## GIVEN REQUEST
Put these lines into a numbered list, leaving out any blank lines. Do this for all the entries.

::: PROVIDED INFORMATION

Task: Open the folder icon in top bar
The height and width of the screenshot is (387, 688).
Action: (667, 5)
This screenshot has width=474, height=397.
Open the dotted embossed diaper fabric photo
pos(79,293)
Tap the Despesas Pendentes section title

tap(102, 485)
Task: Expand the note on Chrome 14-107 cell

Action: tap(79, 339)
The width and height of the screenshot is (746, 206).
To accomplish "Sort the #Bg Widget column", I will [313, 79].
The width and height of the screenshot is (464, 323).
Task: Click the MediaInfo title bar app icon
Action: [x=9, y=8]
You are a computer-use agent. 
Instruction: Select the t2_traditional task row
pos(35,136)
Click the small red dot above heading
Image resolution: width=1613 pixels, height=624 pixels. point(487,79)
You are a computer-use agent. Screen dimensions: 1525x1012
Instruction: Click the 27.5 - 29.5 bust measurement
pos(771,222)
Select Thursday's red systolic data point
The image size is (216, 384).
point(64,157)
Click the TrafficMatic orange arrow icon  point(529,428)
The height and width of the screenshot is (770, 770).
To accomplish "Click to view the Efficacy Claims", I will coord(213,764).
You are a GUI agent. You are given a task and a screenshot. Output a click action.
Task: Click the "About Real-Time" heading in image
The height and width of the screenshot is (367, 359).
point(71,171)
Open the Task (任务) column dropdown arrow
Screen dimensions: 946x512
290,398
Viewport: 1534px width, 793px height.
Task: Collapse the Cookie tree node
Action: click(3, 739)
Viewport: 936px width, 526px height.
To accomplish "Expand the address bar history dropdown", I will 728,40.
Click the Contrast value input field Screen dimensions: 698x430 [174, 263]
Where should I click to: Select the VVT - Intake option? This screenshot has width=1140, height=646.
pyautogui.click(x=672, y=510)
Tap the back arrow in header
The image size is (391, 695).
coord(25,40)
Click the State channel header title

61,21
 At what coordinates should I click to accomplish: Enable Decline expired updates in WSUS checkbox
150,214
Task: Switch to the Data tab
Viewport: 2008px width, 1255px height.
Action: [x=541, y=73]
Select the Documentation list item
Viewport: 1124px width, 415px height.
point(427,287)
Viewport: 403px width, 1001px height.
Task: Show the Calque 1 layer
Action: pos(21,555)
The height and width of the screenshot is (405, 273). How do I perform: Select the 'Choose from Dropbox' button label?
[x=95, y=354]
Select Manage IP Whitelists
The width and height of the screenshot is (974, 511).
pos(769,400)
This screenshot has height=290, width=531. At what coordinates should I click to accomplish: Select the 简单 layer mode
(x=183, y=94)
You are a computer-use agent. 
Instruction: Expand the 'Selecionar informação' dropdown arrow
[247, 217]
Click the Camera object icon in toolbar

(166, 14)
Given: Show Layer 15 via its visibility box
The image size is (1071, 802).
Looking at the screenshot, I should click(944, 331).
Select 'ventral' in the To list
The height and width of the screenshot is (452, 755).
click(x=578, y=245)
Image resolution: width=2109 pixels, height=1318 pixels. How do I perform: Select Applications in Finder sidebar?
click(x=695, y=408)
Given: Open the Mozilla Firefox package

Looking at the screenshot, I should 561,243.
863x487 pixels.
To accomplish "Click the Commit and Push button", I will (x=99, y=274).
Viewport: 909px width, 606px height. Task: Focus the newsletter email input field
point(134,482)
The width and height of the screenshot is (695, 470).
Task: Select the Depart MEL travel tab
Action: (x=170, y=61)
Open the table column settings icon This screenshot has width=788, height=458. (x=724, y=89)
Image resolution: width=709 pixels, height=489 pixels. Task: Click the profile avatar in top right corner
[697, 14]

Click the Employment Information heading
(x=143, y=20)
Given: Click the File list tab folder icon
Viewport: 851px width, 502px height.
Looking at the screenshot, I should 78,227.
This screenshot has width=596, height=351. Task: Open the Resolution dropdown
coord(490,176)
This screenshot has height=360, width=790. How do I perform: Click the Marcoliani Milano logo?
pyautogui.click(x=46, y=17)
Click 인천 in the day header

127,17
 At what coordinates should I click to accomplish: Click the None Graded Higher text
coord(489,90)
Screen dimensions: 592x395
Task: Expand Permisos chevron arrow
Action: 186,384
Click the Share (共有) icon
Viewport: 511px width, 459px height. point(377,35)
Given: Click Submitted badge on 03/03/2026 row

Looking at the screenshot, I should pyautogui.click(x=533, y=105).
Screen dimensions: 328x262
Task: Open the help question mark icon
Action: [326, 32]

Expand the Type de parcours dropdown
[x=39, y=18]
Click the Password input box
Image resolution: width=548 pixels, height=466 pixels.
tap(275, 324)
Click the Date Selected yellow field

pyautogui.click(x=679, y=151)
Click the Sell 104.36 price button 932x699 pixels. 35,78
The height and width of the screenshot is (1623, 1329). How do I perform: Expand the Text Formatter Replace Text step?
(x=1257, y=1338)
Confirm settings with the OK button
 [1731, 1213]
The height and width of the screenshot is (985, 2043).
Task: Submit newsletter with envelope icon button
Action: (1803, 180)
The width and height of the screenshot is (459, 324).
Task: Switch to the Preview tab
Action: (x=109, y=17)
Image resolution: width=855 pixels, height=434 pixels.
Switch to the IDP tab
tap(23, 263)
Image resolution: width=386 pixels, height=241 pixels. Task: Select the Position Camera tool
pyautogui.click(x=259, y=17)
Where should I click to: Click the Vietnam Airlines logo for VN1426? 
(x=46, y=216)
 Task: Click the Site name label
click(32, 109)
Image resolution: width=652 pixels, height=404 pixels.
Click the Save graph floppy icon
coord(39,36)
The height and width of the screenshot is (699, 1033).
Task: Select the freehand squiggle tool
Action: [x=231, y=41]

::::::

## WRITTEN ANSWER
1. Task: Open the folder icon in top bar
2. The height and width of the screenshot is (387, 688).
3. Action: (667, 5)
4. This screenshot has width=474, height=397.
5. Open the dotted embossed diaper fabric photo
6. pos(79,293)
7. Tap the Despesas Pendentes section title
8. tap(102, 485)
9. Task: Expand the note on Chrome 14-107 cell
10. Action: tap(79, 339)
11. The width and height of the screenshot is (746, 206).
12. To accomplish "Sort the #Bg Widget column", I will [313, 79].
13. The width and height of the screenshot is (464, 323).
14. Task: Click the MediaInfo title bar app icon
15. Action: [x=9, y=8]
16. You are a computer-use agent. 
17. Instruction: Select the t2_traditional task row
18. pos(35,136)
19. Click the small red dot above heading
20. Image resolution: width=1613 pixels, height=624 pixels. point(487,79)
21. You are a computer-use agent. Screen dimensions: 1525x1012
22. Instruction: Click the 27.5 - 29.5 bust measurement
23. pos(771,222)
24. Select Thursday's red systolic data point
25. The image size is (216, 384).
26. point(64,157)
27. Click the TrafficMatic orange arrow icon  point(529,428)
28. The height and width of the screenshot is (770, 770).
29. To accomplish "Click to view the Efficacy Claims", I will coord(213,764).
30. You are a GUI agent. You are given a task and a screenshot. Output a click action.
31. Task: Click the "About Real-Time" heading in image
32. The height and width of the screenshot is (367, 359).
33. point(71,171)
34. Open the Task (任务) column dropdown arrow
35. Screen dimensions: 946x512
36. 290,398
37. Viewport: 1534px width, 793px height.
38. Task: Collapse the Cookie tree node
39. Action: click(3, 739)
40. Viewport: 936px width, 526px height.
41. To accomplish "Expand the address bar history dropdown", I will 728,40.
42. Click the Contrast value input field Screen dimensions: 698x430 [174, 263]
43. Where should I click to: Select the VVT - Intake option? This screenshot has width=1140, height=646.
44. pyautogui.click(x=672, y=510)
45. Tap the back arrow in header
46. The image size is (391, 695).
47. coord(25,40)
48. Click the State channel header title
49. 61,21
50.  At what coordinates should I click to accomplish: Enable Decline expired updates in WSUS checkbox
51. 150,214
52. Task: Switch to the Data tab
53. Viewport: 2008px width, 1255px height.
54. Action: [x=541, y=73]
55. Select the Documentation list item
56. Viewport: 1124px width, 415px height.
57. point(427,287)
58. Viewport: 403px width, 1001px height.
59. Task: Show the Calque 1 layer
60. Action: pos(21,555)
61. The height and width of the screenshot is (405, 273). How do I perform: Select the 'Choose from Dropbox' button label?
62. [x=95, y=354]
63. Select Manage IP Whitelists
64. The width and height of the screenshot is (974, 511).
65. pos(769,400)
66. This screenshot has height=290, width=531. At what coordinates should I click to accomplish: Select the 简单 layer mode
67. (x=183, y=94)
68. You are a computer-use agent. 
69. Instruction: Expand the 'Selecionar informação' dropdown arrow
70. [247, 217]
71. Click the Camera object icon in toolbar
72. (166, 14)
73. Given: Show Layer 15 via its visibility box
74. The image size is (1071, 802).
75. Looking at the screenshot, I should click(944, 331).
76. Select 'ventral' in the To list
77. The height and width of the screenshot is (452, 755).
78. click(x=578, y=245)
79. Image resolution: width=2109 pixels, height=1318 pixels. How do I perform: Select Applications in Finder sidebar?
80. click(x=695, y=408)
81. Given: Open the Mozilla Firefox package
82. Looking at the screenshot, I should 561,243.
83. 863x487 pixels.
84. To accomplish "Click the Commit and Push button", I will (x=99, y=274).
85. Viewport: 909px width, 606px height. Task: Focus the newsletter email input field
86. point(134,482)
87. The width and height of the screenshot is (695, 470).
88. Task: Select the Depart MEL travel tab
89. Action: (x=170, y=61)
90. Open the table column settings icon This screenshot has width=788, height=458. (x=724, y=89)
91. Image resolution: width=709 pixels, height=489 pixels. Task: Click the profile avatar in top right corner
92. [697, 14]
93. Click the Employment Information heading
94. (x=143, y=20)
95. Given: Click the File list tab folder icon
96. Viewport: 851px width, 502px height.
97. Looking at the screenshot, I should 78,227.
98. This screenshot has width=596, height=351. Task: Open the Resolution dropdown
99. coord(490,176)
100. This screenshot has height=360, width=790. How do I perform: Click the Marcoliani Milano logo?
101. pyautogui.click(x=46, y=17)
102. Click 인천 in the day header
103. 127,17
104.  At what coordinates should I click to accomplish: Click the None Graded Higher text
105. coord(489,90)
106. Screen dimensions: 592x395
107. Task: Expand Permisos chevron arrow
108. Action: 186,384
109. Click the Share (共有) icon
110. Viewport: 511px width, 459px height. point(377,35)
111. Given: Click Submitted badge on 03/03/2026 row
112. Looking at the screenshot, I should pyautogui.click(x=533, y=105).
113. Screen dimensions: 328x262
114. Task: Open the help question mark icon
115. Action: [326, 32]
116. Expand the Type de parcours dropdown
117. [x=39, y=18]
118. Click the Password input box
119. Image resolution: width=548 pixels, height=466 pixels.
120. tap(275, 324)
121. Click the Date Selected yellow field
122. pyautogui.click(x=679, y=151)
123. Click the Sell 104.36 price button 932x699 pixels. 35,78
124. The height and width of the screenshot is (1623, 1329). How do I perform: Expand the Text Formatter Replace Text step?
125. (x=1257, y=1338)
126. Confirm settings with the OK button
127.  [1731, 1213]
128. The height and width of the screenshot is (985, 2043).
129. Task: Submit newsletter with envelope icon button
130. Action: (1803, 180)
131. The width and height of the screenshot is (459, 324).
132. Task: Switch to the Preview tab
133. Action: (x=109, y=17)
134. Image resolution: width=855 pixels, height=434 pixels.
135. Switch to the IDP tab
136. tap(23, 263)
137. Image resolution: width=386 pixels, height=241 pixels. Task: Select the Position Camera tool
138. pyautogui.click(x=259, y=17)
139. Where should I click to: Click the Vietnam Airlines logo for VN1426? 
140. (x=46, y=216)
141.  Task: Click the Site name label
142. click(32, 109)
143. Image resolution: width=652 pixels, height=404 pixels.
144. Click the Save graph floppy icon
145. coord(39,36)
146. The height and width of the screenshot is (699, 1033).
147. Task: Select the freehand squiggle tool
148. Action: [x=231, y=41]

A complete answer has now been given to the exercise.